### Task objective:
Please copy every line with the string "beside" from the entries below.

### Stored data:
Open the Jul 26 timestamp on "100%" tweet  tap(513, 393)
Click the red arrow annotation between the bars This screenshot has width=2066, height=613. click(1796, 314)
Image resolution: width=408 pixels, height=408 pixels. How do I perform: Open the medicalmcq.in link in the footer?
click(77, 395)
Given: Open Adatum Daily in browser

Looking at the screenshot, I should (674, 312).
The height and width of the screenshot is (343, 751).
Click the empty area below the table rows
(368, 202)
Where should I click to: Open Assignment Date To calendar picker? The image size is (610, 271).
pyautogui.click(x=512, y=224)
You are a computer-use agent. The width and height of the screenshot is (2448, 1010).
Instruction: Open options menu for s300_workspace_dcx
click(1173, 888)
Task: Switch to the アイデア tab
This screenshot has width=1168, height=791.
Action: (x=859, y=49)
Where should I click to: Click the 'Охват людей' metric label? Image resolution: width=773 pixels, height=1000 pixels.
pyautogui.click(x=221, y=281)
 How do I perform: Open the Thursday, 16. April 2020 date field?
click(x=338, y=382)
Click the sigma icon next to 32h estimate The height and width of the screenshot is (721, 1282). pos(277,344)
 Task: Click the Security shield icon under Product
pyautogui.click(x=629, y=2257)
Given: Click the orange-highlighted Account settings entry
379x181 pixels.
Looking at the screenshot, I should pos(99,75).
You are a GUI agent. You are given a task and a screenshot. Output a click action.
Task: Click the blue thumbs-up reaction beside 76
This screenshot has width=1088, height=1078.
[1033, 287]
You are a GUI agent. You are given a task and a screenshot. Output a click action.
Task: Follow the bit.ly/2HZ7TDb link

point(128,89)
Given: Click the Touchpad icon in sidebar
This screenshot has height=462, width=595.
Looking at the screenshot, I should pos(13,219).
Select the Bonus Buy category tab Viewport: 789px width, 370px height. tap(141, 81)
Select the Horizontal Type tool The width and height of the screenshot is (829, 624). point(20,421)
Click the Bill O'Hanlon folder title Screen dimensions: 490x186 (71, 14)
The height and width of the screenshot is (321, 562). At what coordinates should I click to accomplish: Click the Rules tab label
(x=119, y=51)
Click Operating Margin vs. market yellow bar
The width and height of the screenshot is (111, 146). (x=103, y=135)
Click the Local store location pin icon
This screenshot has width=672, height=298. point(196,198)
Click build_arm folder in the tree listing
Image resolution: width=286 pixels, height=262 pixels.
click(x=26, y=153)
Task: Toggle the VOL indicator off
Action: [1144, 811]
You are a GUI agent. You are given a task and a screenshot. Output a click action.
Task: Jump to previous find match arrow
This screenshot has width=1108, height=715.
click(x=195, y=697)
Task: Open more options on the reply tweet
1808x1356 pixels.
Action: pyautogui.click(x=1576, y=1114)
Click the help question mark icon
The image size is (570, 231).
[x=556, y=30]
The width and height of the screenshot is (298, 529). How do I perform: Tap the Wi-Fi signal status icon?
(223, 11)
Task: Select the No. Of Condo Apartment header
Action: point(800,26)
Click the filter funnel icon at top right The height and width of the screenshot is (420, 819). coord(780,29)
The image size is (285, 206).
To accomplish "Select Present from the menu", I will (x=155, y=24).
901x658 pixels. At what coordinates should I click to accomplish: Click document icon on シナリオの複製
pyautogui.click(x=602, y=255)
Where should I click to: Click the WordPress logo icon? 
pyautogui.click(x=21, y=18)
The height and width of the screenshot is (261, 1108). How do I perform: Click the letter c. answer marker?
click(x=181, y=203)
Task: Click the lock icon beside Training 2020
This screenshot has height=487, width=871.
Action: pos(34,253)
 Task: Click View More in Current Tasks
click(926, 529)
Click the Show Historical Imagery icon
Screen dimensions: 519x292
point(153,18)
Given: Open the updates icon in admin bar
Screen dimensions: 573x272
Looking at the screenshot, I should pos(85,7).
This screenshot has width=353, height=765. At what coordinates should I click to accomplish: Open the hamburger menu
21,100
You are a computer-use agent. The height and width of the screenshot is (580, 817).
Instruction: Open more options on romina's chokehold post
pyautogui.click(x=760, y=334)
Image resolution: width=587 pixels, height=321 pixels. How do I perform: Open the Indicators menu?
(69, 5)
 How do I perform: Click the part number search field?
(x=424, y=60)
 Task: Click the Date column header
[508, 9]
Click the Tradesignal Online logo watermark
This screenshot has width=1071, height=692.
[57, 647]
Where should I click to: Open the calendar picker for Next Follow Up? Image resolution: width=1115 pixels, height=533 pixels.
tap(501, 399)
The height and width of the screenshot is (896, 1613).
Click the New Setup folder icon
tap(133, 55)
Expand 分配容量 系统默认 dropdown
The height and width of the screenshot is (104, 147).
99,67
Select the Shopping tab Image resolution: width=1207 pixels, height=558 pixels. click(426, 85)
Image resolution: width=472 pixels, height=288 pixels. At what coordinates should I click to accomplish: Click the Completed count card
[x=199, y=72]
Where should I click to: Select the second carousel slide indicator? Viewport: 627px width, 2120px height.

### Result for this exercise:
Task: Click the blue thumbs-up reaction beside 76
Task: Click the lock icon beside Training 2020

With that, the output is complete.